Yesterday was a BIG day. 85 hilly miles on the bike (the Peekamoose loop, for those interested) followed immediately by a challenging 5 mile trail run. All in, it was a 5+ hour exercise binge, and I loved every minute of it.
Today is another story. I'm sore, achy, and was barely able to lift Amy out of her crib when she woke up at 5:30 this morning.
This sort of soreness comes with the territory when training for a triathlon. And days like today are good reminders of the importance of recovery. It is necessary to give your body a chance to recharge so that it's ready to take on the next hard workout.
So just how do I plan on doing that today? Here's my approach:
1. Go for a SUPER easy bike ride or run to get the blood flowing to the legs.
2. Get ART (active release therapy) treatment from Fusion PT if there's something that seems particularly sore.
3. Eat turmeric to fight inflammation. I drink turmeric tea, sprinkle it over eggs and grate the fresh root into Indian Dal. Laurel has been drinking it in shot form at her local juice joint in Santa Monica (lemon, tumeric and honey). And, after recent reports from Melissa of her homemade frozen yogurt, I riffed off of her recipe to make an inflammation-fighting tumeric frozen treat.
What do you do to recovery? Anyone else tried turmeric?
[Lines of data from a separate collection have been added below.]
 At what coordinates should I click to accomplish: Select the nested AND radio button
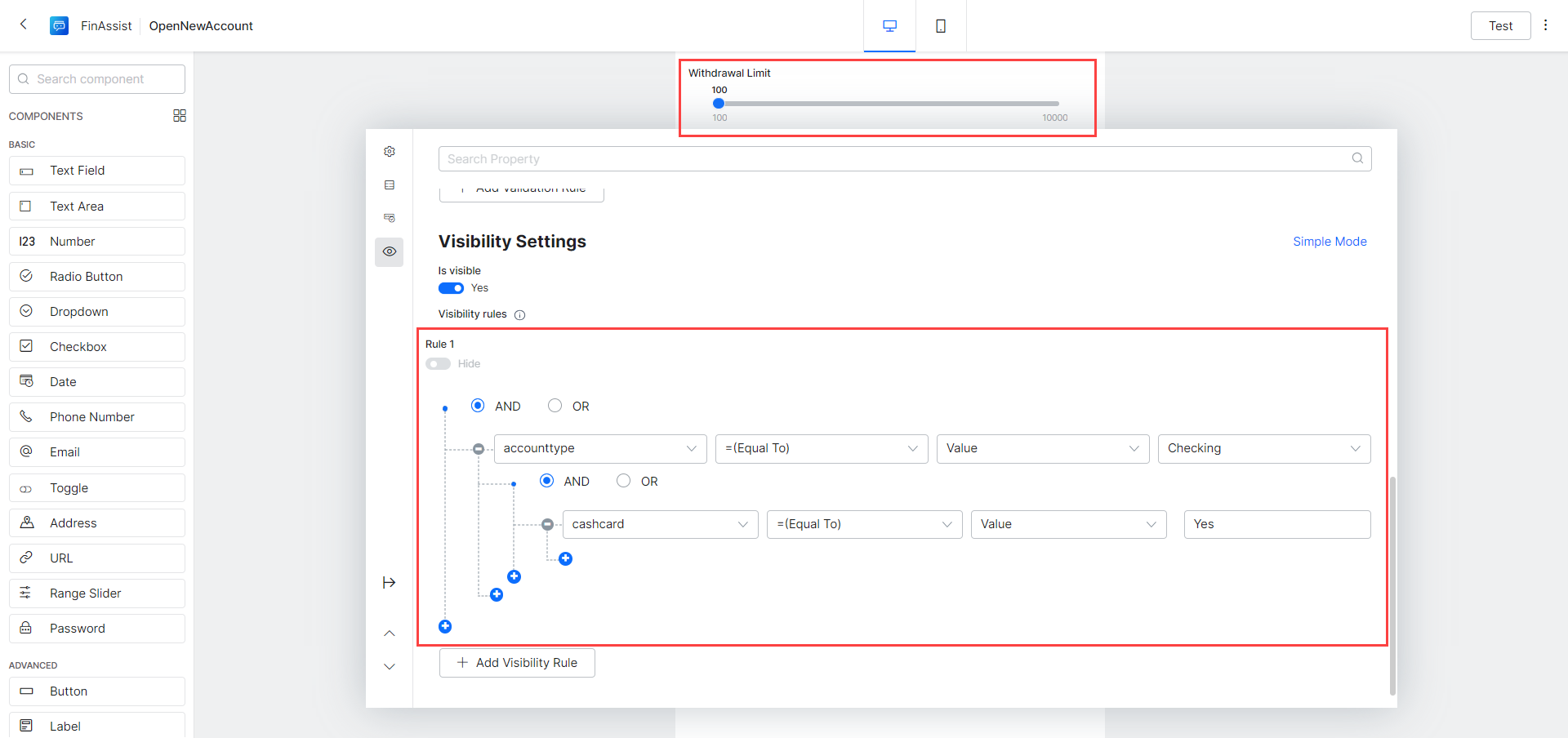point(547,481)
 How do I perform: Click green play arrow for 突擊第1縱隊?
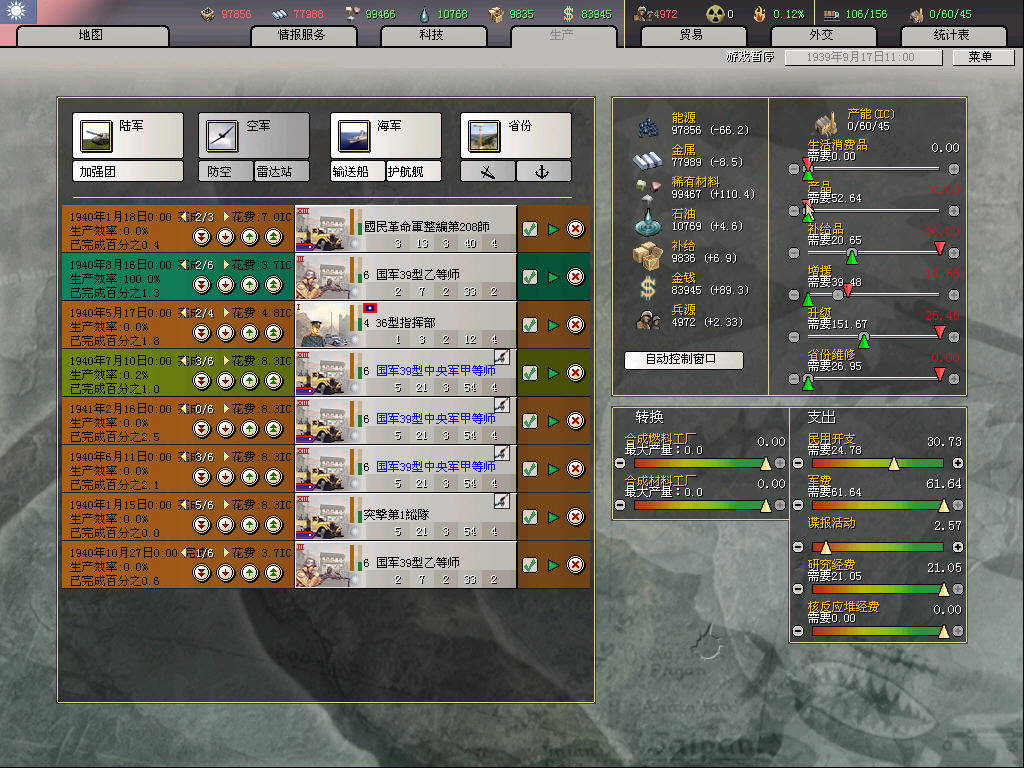pos(553,517)
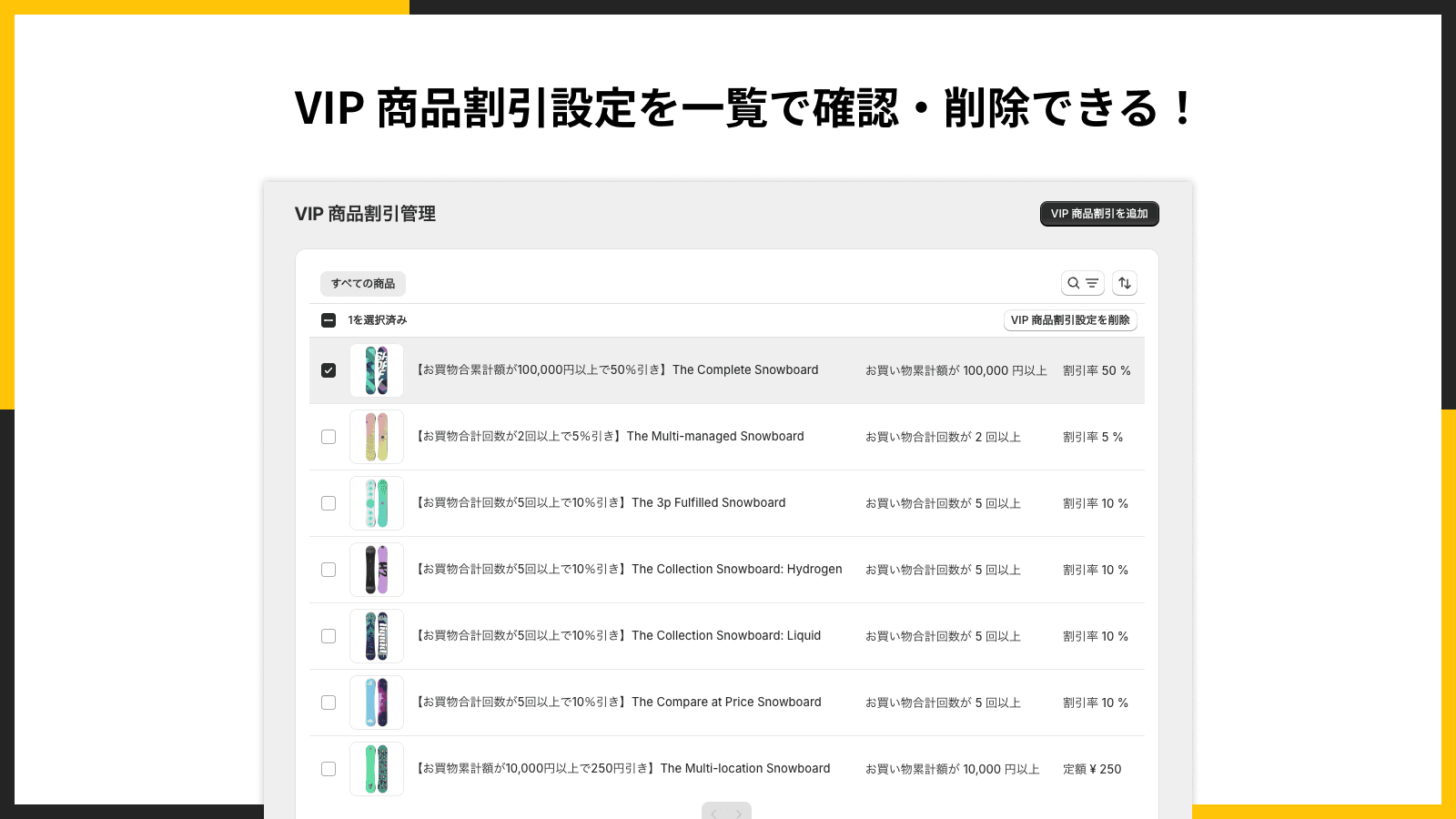
Task: Select The 3p Fulfilled Snowboard checkbox
Action: pyautogui.click(x=329, y=503)
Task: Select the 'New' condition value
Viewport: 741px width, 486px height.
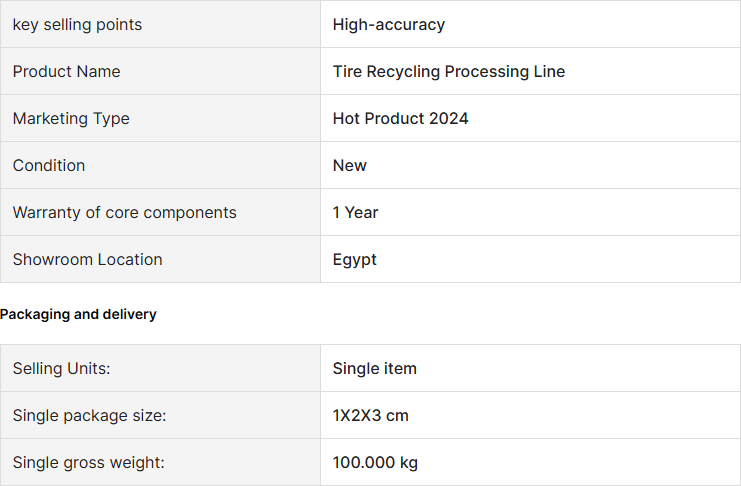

Tumeric Ginger Frozen Yogurt
Churn the flavored yogurt in an ice cream maker until thick and creamy. Or do what I did this morning: skip the freezing and top the unfrozen base with granola.
3 cups plain greek yogurt (I used 0%, but full-fat would make it creamier)
¼ cup honey
1 teaspoon tumeric
½ teaspoon cinnamon
Combine yogurt, honey, turmeric, and cinnamon. Transfer to ice cream maker and churn according to your machines' instructions.